▶ [EXERCISE PROMPT]:
Give back all of the data exactly as it stands, with the pictures removed.

DATA Block Start

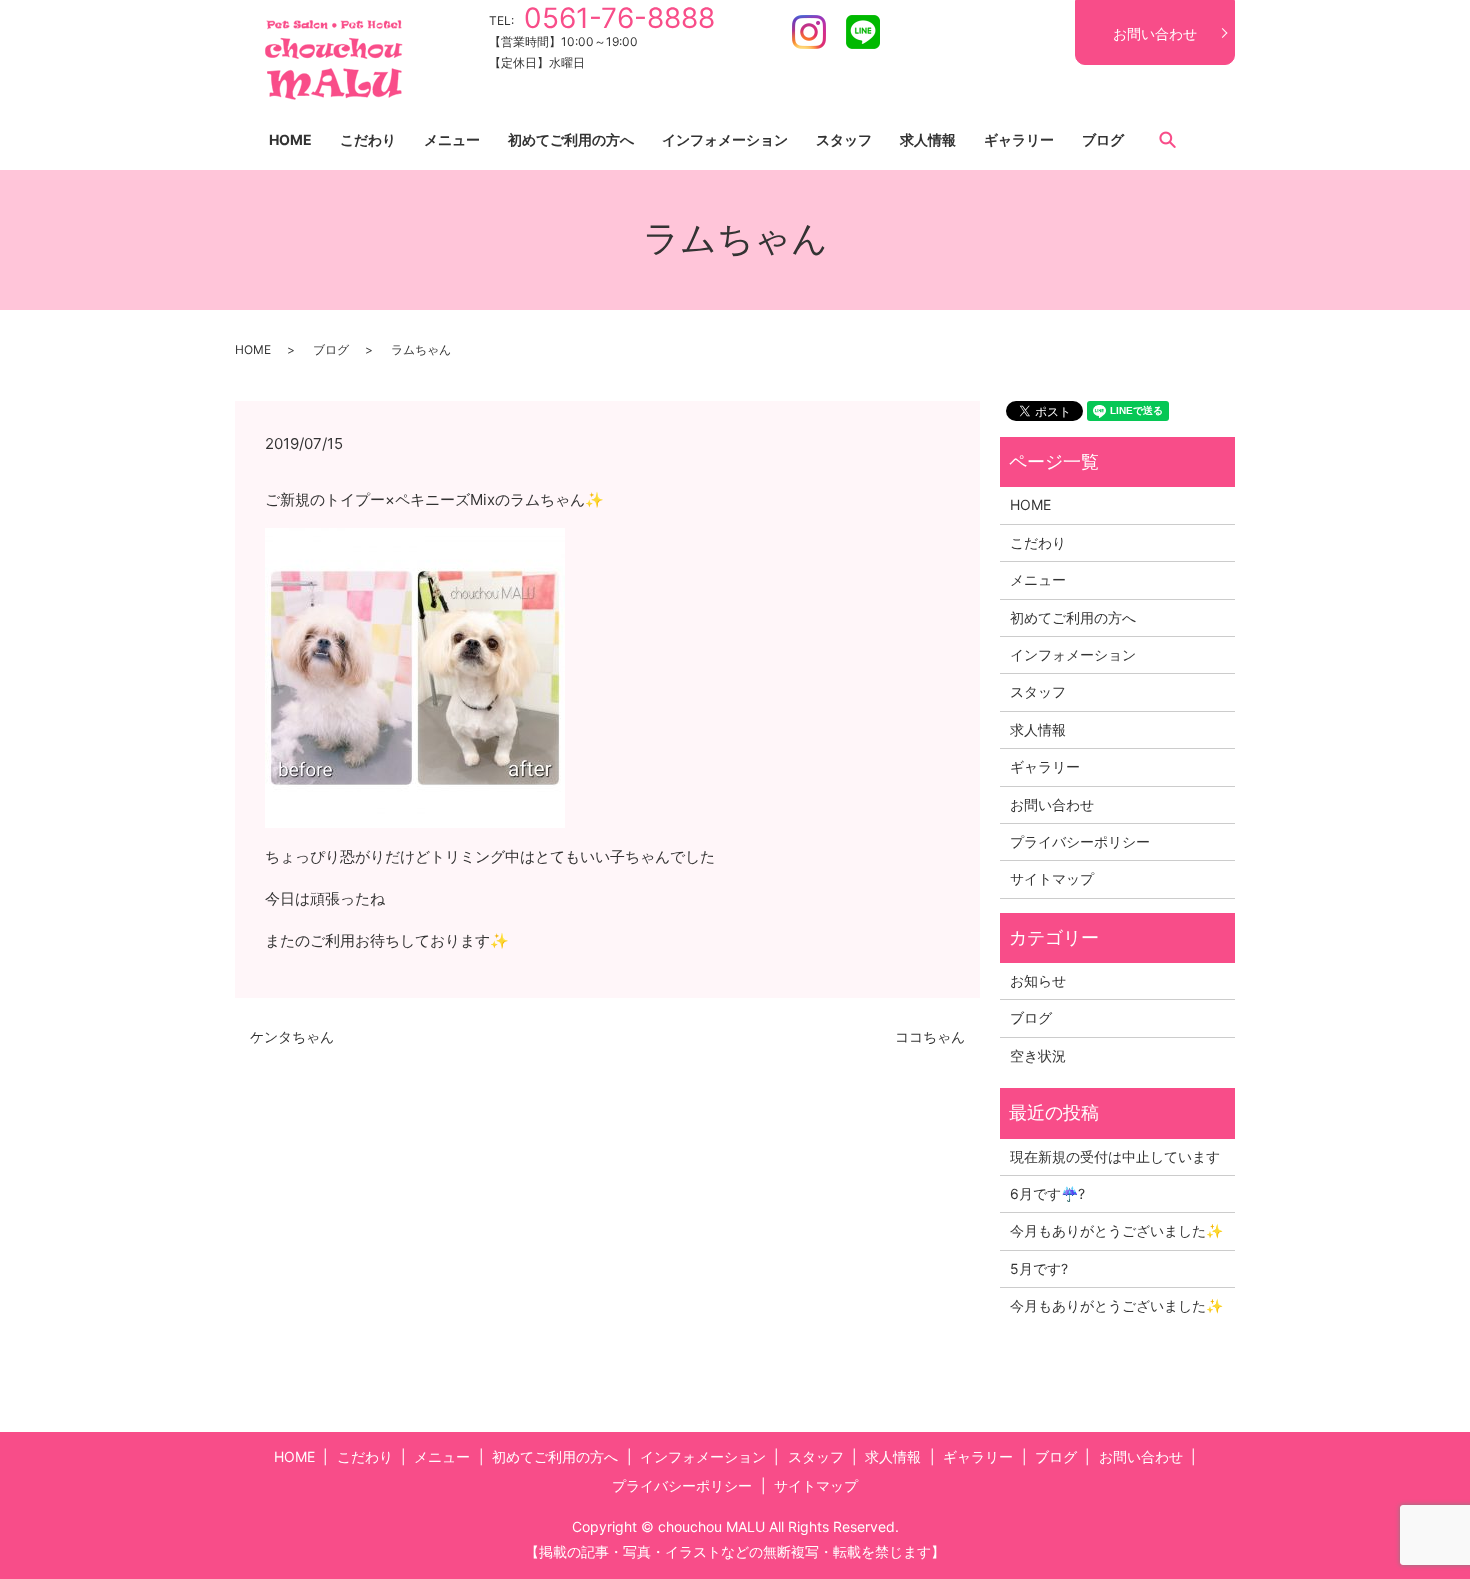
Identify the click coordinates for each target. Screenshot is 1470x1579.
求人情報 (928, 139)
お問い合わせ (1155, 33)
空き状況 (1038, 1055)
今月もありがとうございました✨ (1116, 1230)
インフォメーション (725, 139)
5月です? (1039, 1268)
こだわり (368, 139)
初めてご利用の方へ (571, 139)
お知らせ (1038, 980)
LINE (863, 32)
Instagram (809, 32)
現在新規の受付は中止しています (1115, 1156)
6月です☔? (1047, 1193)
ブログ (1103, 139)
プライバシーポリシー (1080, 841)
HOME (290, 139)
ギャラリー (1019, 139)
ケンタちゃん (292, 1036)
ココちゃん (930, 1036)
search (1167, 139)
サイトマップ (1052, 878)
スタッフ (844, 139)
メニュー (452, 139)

DATA Block End

▶ [ANSWER TO THE PROBLEM]:
Identify the click coordinates for each target. Screenshot is 1470x1579.
求人情報 (928, 139)
お問い合わせ (1155, 33)
空き状況 (1038, 1055)
今月もありがとうございました✨ (1116, 1230)
インフォメーション (725, 139)
5月です? (1039, 1268)
こだわり (368, 139)
初めてご利用の方へ (571, 139)
お知らせ (1038, 980)
LINE (863, 32)
Instagram (809, 32)
現在新規の受付は中止しています (1115, 1156)
6月です☔? (1047, 1193)
ブログ (1103, 139)
プライバシーポリシー (1080, 841)
HOME (290, 139)
ギャラリー (1019, 139)
ケンタちゃん (292, 1036)
ココちゃん (930, 1036)
search (1167, 139)
サイトマップ (1052, 878)
スタッフ (844, 139)
メニュー (452, 139)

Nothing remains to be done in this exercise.